One of the things that happens when I am in school—particularly when I am in school and I am also working—is that I become horrible at keeping in contact with everyone. So sorry, everyone, it’s not that I don’t care, it’s just that time is passing very quickly and I’m only marginally aware of this fact.
Now, the state of things. Things are, in a word, stressful. I’m not at all convinced that I have what it takes this time around. I’m beyond rusty. I’ve simply done too much working in the “real world” to feel seamlessly integrated into academics at this point, and my mental state and ways of conceptualizing the world are beginning to gel (I know that everyone makes fun of me when I say things like this, but I really can feel myself getting older, and sense the changes that are happening in my consciousness to make me less flexible, less adaptable, less bright).

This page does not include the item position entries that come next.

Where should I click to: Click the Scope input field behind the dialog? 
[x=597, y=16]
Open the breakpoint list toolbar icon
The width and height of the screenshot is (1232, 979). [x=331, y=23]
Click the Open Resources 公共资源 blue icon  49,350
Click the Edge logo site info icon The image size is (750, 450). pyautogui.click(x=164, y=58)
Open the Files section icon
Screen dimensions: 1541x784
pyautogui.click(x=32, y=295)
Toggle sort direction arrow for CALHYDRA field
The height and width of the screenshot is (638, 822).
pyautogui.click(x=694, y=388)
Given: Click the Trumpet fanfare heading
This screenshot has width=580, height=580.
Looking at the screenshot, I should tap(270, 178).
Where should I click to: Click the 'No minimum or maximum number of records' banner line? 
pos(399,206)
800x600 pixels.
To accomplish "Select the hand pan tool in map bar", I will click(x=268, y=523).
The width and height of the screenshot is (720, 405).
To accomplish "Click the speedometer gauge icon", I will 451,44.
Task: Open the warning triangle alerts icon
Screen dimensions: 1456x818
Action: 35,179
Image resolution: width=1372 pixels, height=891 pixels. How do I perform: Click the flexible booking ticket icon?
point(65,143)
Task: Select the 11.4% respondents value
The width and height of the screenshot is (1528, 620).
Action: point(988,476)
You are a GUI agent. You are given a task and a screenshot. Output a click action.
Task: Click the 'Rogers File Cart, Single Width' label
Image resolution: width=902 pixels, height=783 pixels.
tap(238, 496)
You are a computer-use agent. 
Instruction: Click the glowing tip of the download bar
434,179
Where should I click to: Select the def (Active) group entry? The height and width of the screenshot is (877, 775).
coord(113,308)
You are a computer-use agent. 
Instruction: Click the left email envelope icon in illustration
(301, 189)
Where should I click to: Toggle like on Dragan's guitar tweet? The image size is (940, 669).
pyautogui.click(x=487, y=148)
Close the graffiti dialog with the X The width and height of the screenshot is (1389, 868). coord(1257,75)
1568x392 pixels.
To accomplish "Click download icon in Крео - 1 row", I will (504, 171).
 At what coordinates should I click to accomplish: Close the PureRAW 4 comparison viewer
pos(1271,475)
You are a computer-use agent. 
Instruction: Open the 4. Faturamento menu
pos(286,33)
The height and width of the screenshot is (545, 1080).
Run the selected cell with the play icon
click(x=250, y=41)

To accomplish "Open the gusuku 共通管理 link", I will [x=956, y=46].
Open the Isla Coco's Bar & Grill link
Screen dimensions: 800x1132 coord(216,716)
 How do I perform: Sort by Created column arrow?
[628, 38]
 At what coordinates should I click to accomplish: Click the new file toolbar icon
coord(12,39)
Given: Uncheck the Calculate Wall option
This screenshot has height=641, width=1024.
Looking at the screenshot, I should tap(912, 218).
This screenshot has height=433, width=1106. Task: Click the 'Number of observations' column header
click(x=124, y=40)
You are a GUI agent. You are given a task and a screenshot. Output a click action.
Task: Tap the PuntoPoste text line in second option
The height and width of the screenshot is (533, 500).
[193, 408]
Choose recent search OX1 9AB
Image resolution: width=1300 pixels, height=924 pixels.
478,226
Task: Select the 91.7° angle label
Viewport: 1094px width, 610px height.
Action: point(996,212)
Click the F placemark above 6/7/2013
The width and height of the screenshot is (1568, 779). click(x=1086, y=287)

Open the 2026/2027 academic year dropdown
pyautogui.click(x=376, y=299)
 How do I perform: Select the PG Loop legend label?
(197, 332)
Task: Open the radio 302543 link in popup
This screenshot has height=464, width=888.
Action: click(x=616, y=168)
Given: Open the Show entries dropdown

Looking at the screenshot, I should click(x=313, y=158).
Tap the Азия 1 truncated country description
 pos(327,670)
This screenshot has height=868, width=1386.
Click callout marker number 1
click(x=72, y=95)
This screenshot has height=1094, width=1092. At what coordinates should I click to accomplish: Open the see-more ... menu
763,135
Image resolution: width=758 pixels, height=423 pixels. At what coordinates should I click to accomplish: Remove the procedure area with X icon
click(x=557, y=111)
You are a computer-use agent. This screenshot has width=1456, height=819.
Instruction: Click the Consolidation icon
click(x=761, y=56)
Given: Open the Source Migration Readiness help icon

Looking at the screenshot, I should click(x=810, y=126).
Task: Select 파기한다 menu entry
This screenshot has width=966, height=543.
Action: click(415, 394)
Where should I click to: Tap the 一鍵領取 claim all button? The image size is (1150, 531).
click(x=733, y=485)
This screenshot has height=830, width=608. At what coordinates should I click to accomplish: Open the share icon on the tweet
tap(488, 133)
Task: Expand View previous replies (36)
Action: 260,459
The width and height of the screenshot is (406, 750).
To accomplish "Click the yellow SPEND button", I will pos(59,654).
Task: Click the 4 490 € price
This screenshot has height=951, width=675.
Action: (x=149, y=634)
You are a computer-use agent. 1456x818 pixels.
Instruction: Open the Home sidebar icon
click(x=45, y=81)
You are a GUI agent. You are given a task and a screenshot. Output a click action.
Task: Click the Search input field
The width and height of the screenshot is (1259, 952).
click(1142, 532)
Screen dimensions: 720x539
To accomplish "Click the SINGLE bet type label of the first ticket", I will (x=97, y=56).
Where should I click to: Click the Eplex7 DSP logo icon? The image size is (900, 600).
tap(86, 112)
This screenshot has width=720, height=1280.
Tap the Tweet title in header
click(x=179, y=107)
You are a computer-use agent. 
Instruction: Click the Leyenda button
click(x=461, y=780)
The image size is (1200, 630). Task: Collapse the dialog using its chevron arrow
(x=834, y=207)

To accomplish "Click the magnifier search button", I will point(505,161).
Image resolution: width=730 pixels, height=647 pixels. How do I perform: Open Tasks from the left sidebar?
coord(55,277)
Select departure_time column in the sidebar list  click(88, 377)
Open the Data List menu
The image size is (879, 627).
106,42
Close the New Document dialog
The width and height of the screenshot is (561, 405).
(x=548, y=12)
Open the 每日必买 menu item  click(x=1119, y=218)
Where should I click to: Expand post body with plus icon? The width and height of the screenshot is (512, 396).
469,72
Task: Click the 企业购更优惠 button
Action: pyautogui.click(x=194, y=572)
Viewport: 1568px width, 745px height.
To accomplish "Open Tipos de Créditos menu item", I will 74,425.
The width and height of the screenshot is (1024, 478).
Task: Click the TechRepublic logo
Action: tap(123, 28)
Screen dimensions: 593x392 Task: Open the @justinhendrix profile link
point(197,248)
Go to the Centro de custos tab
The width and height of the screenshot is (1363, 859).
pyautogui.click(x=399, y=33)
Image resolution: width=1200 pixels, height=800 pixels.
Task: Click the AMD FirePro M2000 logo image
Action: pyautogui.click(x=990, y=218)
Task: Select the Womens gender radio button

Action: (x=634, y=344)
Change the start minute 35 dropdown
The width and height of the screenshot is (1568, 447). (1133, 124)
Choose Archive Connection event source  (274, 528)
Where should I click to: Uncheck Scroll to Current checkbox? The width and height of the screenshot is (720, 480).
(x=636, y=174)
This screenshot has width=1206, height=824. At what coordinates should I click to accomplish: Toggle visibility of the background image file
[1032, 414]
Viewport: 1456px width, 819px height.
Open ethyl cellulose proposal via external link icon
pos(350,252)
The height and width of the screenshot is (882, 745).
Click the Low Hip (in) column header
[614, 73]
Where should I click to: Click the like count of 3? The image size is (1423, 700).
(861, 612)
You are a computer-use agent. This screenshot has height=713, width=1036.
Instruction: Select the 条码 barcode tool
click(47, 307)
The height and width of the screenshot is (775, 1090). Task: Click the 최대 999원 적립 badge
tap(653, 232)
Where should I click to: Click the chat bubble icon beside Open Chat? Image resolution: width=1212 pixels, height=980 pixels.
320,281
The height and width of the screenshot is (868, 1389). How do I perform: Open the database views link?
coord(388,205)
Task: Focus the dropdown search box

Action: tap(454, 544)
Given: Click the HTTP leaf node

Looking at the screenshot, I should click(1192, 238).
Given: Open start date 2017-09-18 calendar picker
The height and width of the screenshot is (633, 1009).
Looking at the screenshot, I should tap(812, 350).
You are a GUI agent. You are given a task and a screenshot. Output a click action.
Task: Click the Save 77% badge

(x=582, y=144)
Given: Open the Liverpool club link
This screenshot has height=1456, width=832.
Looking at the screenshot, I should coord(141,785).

I don’t know where my life will take me in coming days, months, and years. I was at one time positive that I’d know if only I could reach this place… well, I’ve reached it and the question seems less answered than before, rather than moreso.
But there’s nothing to be done about it—the tasks at hand are to make sure that I (1) go to work every day, (2) go to school every day, (3) try to keep up with bills, (4) try to keep up with papers, and (5) try to take care of my body and health in some (realistically, subnominal) way.
What is it about me that makes me rub people in such a singular way?